MATERIALS PROVIDED -

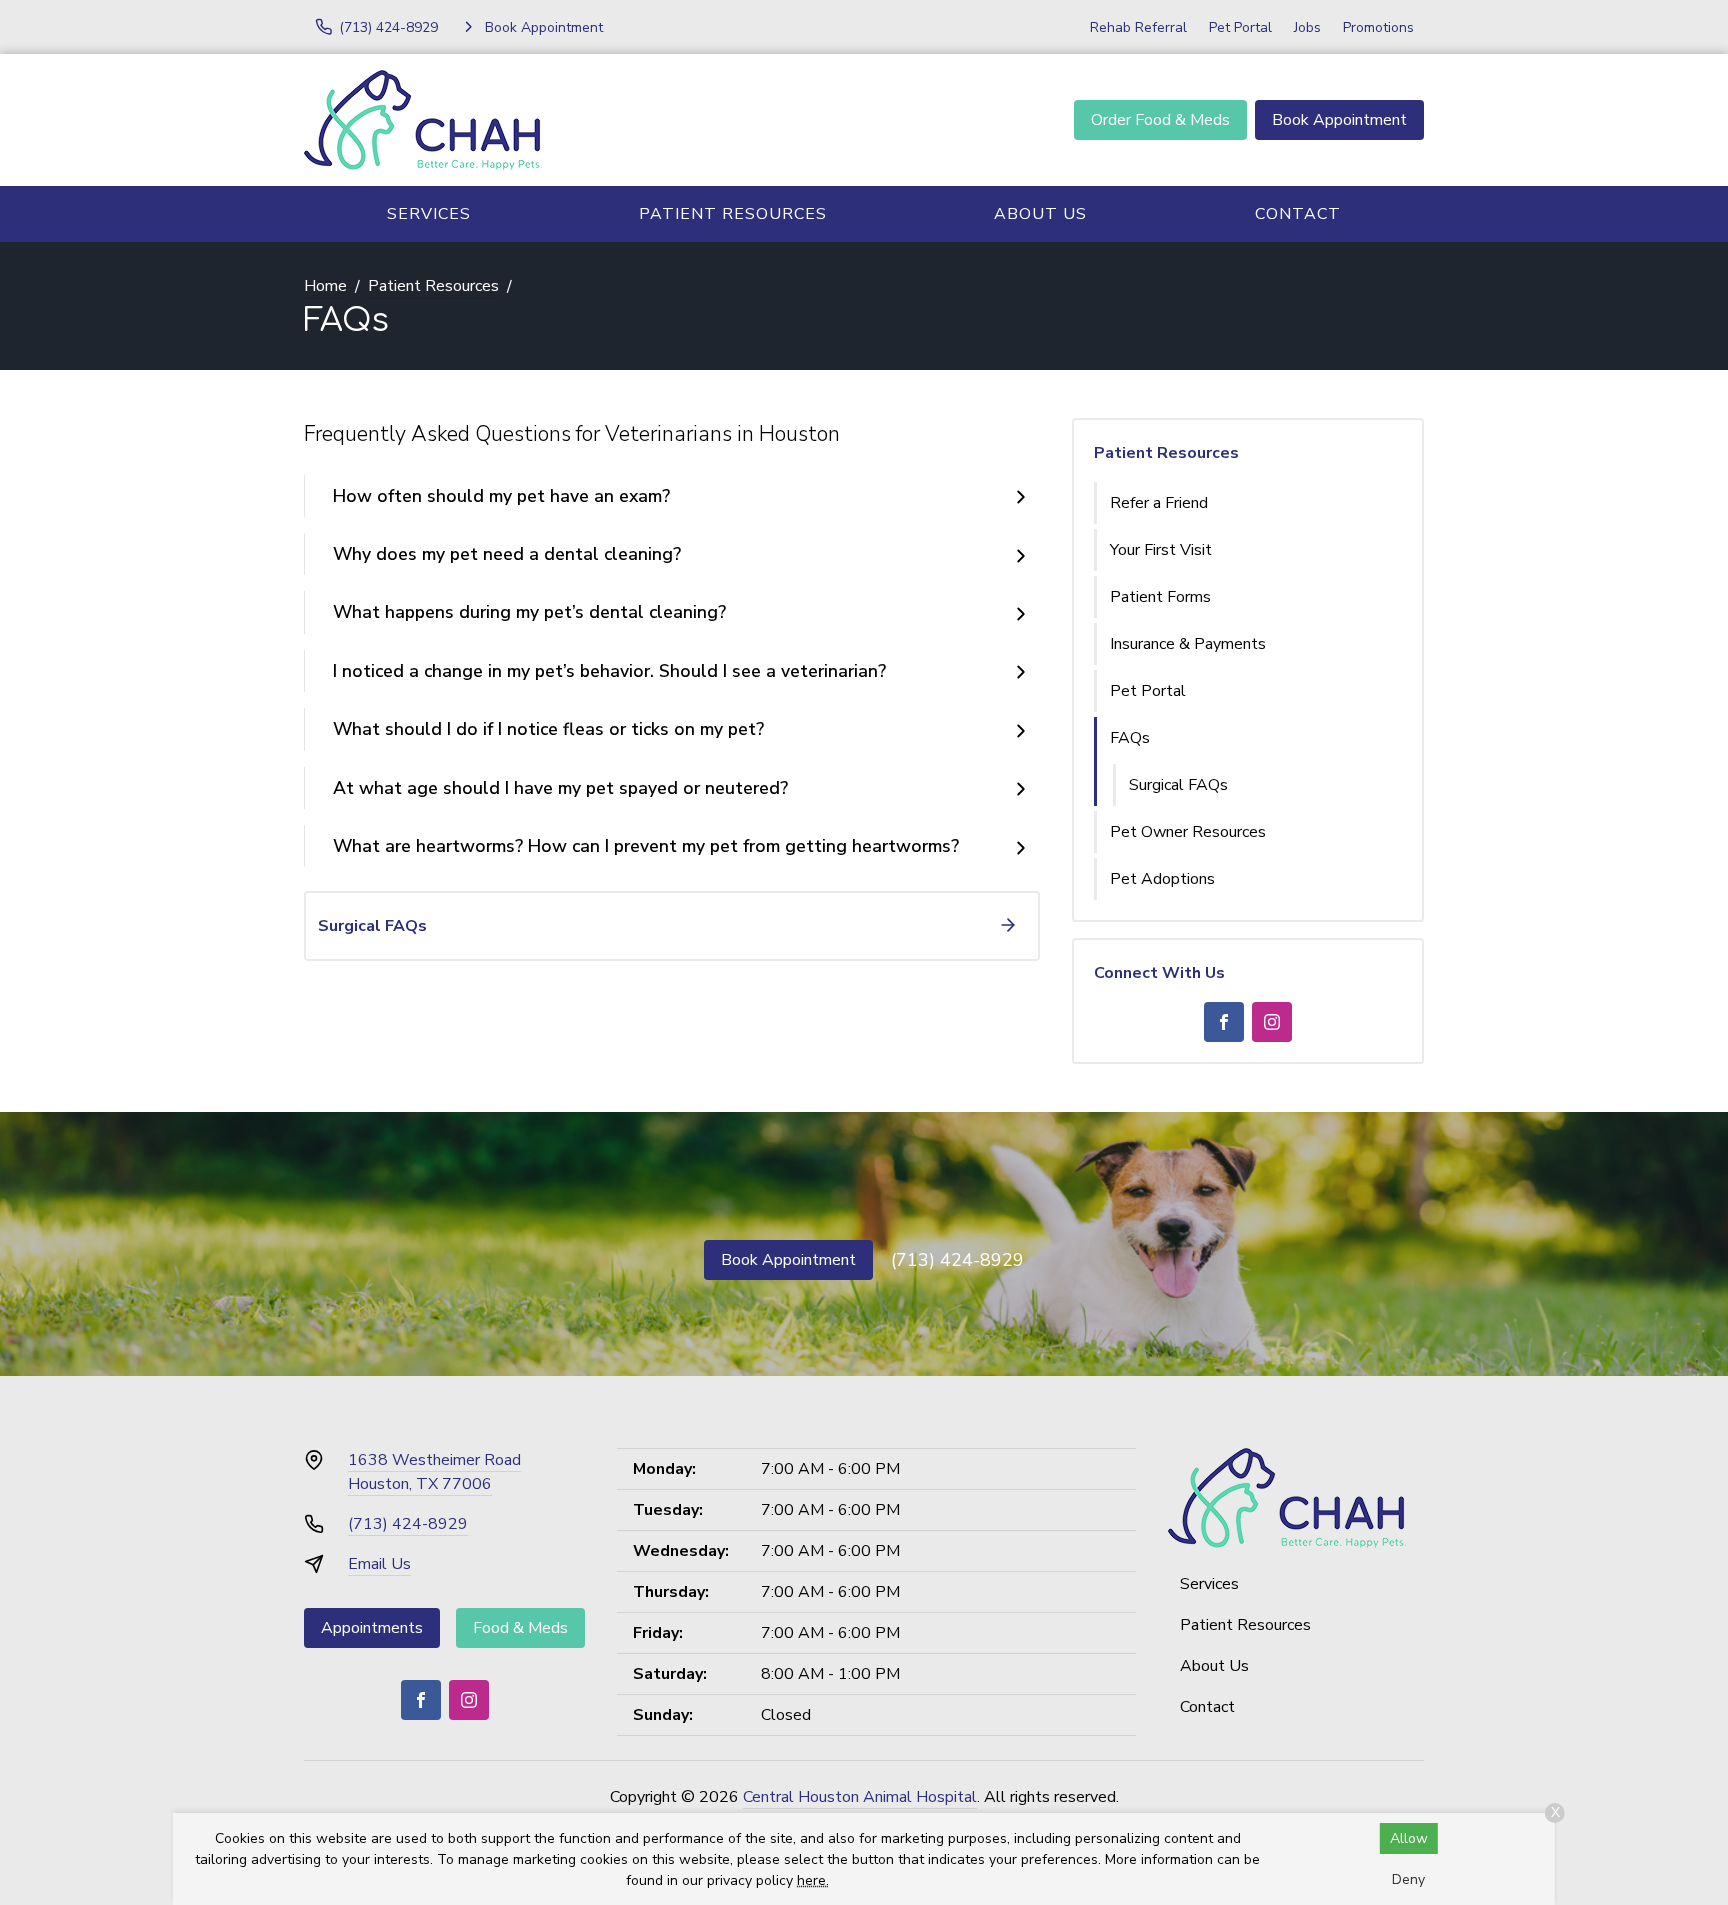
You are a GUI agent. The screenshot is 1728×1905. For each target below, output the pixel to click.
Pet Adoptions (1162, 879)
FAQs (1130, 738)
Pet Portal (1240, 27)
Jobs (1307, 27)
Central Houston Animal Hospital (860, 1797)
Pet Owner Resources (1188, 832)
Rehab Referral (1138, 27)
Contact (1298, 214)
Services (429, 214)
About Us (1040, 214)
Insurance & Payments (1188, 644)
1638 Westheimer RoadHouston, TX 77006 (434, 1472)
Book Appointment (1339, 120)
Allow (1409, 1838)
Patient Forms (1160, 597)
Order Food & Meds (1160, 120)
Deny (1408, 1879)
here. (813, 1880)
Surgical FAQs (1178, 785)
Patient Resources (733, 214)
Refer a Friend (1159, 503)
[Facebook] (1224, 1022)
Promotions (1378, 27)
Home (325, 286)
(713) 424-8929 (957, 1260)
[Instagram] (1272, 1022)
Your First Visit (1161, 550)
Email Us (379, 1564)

* * *

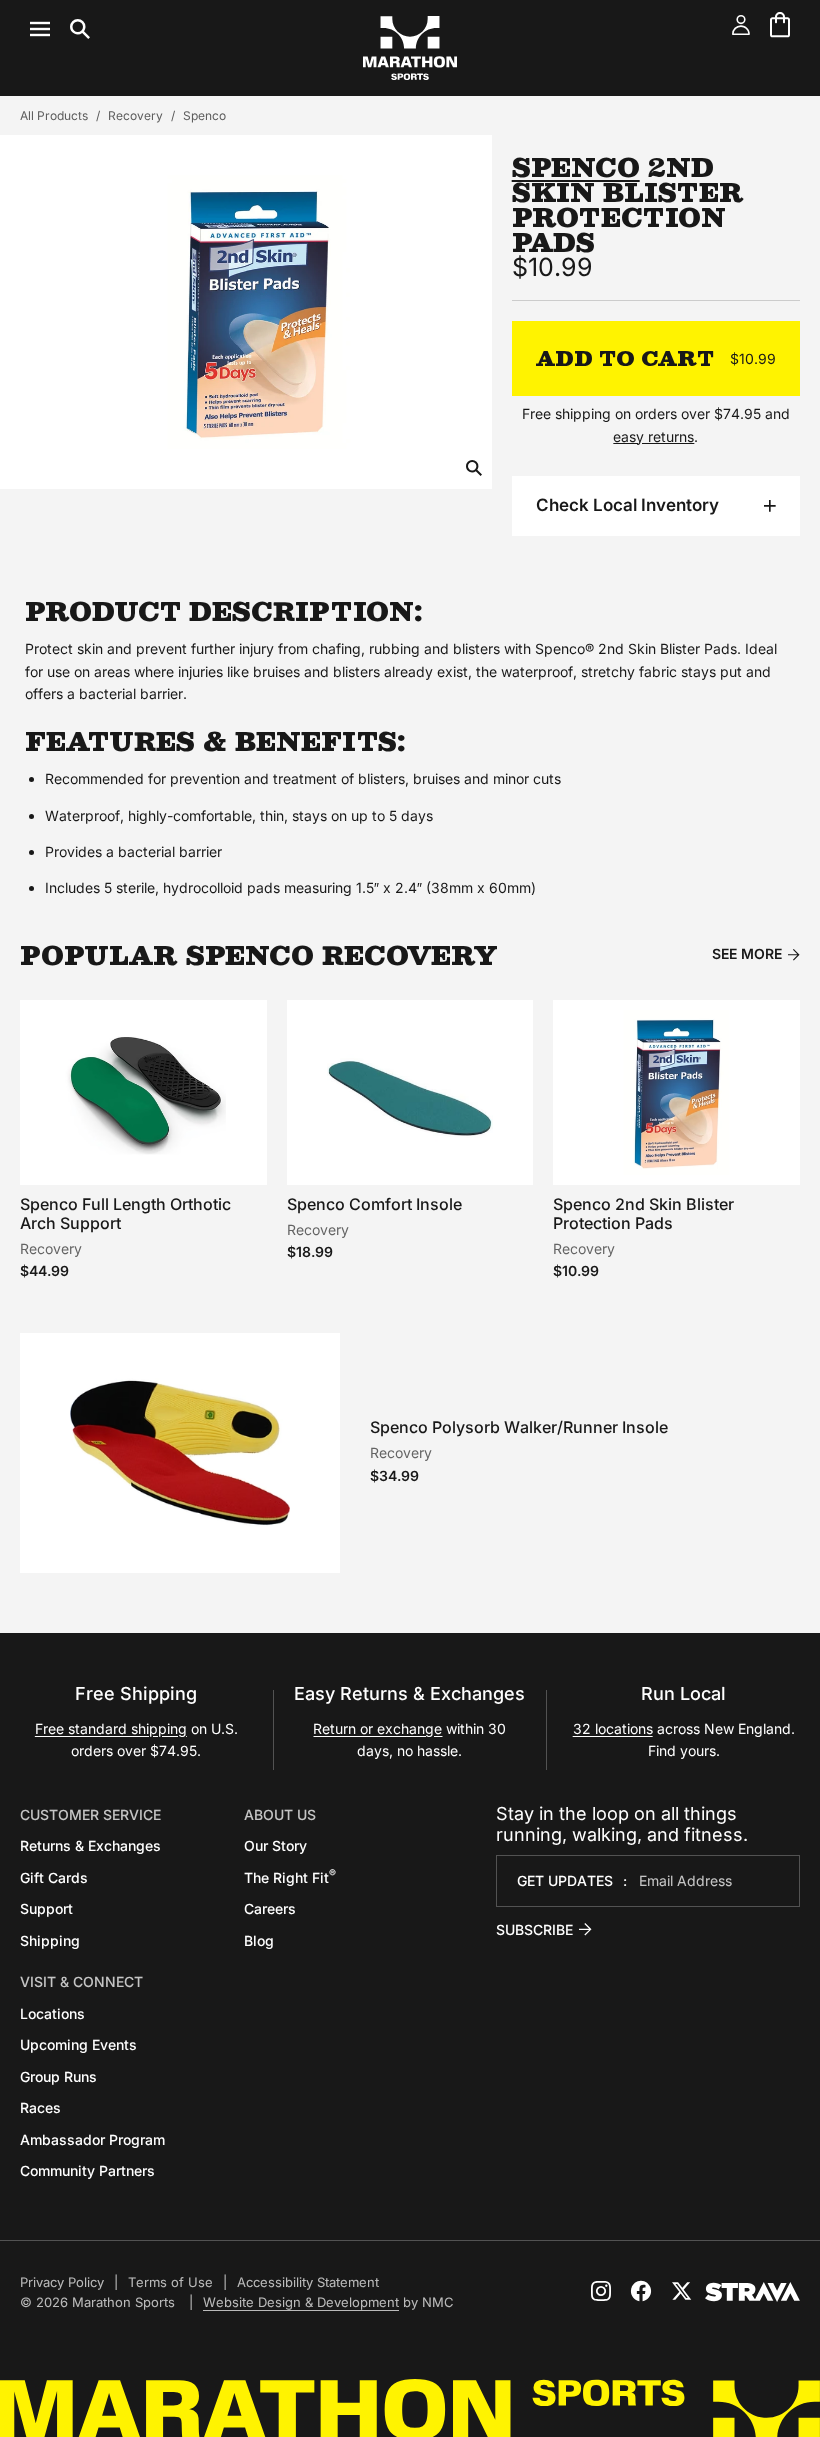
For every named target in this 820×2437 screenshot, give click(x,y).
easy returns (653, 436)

PROBLEM TO SOLVE - In the listing above, find the line containing "1638 Westheimer RoadHouston, TX" and the line containing "Email Us (379, 1564)", then quote both, plus every line between them, exactly as written.

FINISHED EXERCISE -
1638 Westheimer RoadHouston, TX 77006 (434, 1472)
Book Appointment (1339, 120)
Allow (1409, 1838)
Patient Forms (1160, 597)
Order Food & Meds (1160, 120)
Deny (1408, 1879)
here. (813, 1880)
Surgical FAQs (1178, 785)
Patient Resources (733, 214)
Refer a Friend (1159, 503)
[Facebook] (1224, 1022)
Promotions (1378, 27)
Home (325, 286)
(713) 424-8929 (957, 1260)
[Instagram] (1272, 1022)
Your First Visit (1161, 550)
Email Us (379, 1564)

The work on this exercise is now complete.